DNA'nın artık, vücudun ilaçlara vereceği yanıtı ve tedavi başarısını etkileyen en temel belirleyicilerden biri haline geldiğini aktaran Ocak, şöyle devam etti:
'Farmakogenetik' adı verilen alanın, bireyin genetik yapısına göre hangi ilacın hangi dozda etkili olabileceğini öngörmeyi mümkün kılıyor. Kimi hastada antidepresan etkisiz kalırken, kiminde yan etkilere yol açabiliyor. Bu farklılıkların nedeni genetik farklılıklarımız. Artık her hastalığa benzer tedaviler döneminin yerini kişiye özel tedavi dönemi alıyor.'
Ocak, hipertansiyon, diyabet, migren ve kalp-damar hastalıkları gibi multifaktöriyel hastalıklarda genetik bilginin koruyucu hekimlik açısından önem kazandığını vurgulayarak, şunları kaydetti:
'Genetik yatkınlık saptandığında, bireyler beslenme, egzersiz, stres yönetimi ve düzenli kontrollerle hastalık gelişmeden önce önlem alabiliyor. Genetik bilginin doğru yorumlanması, sadece tedaviyi değil, sağlıklı yaşamın sürdürülebilmesini de destekliyor. Kapsamlı genetik analizler, kardiyovasküler hastalıklarda pıhtılaşma eğilimi, kolesterol metabolizması bozuklukları veya kalp kası zayıflığına yatkınlık gibi durumları da genetik düzeyde ortaya koyuyor.'
- 'Erken tanı tedavi açısından önemli avantaj sağlar'
Alzheimer ve Huntington hastalığı gibi bazı nörolojik hastalıkların genetik değişikliklerle yakından ilişkili olduğunu anımsatan Ocak, bu tür hastalıkları yaşam tarzı değişiklikleriyle tamamen önlemenin mümkün olmadığını ancak genetik belirteçlerin tanımlanmasının, erken tanı, yakın izlem ve zamanında tedavi açısından önemli avantaj sağladığını anlattı.

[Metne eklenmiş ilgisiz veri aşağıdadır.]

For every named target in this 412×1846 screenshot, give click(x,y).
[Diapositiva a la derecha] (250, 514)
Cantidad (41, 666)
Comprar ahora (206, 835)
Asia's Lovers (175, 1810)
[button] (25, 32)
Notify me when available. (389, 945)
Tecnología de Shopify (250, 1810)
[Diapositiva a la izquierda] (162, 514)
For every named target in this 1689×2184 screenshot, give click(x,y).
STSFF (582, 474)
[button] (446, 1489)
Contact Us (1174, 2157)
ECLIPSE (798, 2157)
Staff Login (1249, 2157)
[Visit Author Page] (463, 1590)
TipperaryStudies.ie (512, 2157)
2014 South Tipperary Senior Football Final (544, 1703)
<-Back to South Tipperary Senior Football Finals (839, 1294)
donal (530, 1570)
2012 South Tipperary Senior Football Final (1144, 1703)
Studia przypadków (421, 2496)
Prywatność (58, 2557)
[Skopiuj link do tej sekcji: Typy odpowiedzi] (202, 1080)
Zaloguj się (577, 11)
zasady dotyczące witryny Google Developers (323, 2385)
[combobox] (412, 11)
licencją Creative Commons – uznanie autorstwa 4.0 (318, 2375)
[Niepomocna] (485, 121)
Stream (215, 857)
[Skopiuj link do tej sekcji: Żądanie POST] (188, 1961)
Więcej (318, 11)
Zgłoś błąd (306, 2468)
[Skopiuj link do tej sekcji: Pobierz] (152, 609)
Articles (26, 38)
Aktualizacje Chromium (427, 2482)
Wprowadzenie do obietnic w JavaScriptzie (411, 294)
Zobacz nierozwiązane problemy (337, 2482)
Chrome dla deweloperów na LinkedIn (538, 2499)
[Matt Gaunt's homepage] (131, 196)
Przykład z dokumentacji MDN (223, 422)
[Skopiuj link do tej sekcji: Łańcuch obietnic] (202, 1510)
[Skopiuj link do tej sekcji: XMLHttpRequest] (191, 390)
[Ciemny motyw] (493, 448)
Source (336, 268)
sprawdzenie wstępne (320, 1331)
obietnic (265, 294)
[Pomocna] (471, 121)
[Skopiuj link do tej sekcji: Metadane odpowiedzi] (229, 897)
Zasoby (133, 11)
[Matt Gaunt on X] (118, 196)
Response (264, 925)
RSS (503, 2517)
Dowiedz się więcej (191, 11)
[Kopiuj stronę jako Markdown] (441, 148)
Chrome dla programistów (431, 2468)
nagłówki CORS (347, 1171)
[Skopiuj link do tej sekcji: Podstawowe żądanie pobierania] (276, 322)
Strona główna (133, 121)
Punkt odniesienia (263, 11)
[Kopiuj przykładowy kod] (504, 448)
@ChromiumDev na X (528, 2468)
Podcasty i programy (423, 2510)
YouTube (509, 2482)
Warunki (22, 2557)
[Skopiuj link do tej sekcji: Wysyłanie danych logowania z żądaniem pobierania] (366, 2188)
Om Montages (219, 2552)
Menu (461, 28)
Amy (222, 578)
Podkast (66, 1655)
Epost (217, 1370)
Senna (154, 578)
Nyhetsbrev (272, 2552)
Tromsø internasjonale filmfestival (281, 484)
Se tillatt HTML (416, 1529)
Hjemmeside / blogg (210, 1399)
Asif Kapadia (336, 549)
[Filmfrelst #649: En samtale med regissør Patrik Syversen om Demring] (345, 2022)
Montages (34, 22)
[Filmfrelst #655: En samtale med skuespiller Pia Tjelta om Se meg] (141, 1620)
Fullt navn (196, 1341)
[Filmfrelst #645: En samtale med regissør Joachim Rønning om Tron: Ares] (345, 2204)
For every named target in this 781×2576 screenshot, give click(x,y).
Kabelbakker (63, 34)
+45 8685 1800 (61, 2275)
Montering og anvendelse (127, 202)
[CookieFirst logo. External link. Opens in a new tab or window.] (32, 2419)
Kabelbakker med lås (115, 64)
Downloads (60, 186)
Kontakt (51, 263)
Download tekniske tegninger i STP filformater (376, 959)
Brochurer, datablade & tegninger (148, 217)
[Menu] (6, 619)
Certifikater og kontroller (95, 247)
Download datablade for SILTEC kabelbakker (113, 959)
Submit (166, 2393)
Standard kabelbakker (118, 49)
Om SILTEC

Her bireyin aynı beslenme veya egzersiz planına farklı tepki verebildiğini vurgulayan Ocak, birine fayda sağlayan diyetin bir başkası için etkisiz kalabileceğini bunun nedeninin ise genlerin, enerji kullanımı, yağ depolama, kas yapısı ve vitamin metabolizmasını belirlemesi olduğunu aktardı.
Genetik profillerin, bireyin hangi besin gruplarına daha iyi yanıt verdiğini, kafein veya laktoza duyarlılığını ve antioksidan kapasitesini gösterebildiğinin altını çizen Ocak, 'Kolajen üretimi, güneş hassasiyeti ve cilt sağlığımız dahi DNA'mızdaki küçük farklılıklarla şekillenir. Bu farkların bilinmesi, sağlıklı yaşam planlamasında bilimsel bir temel oluşturur.' değerlendirmesinde bulundu.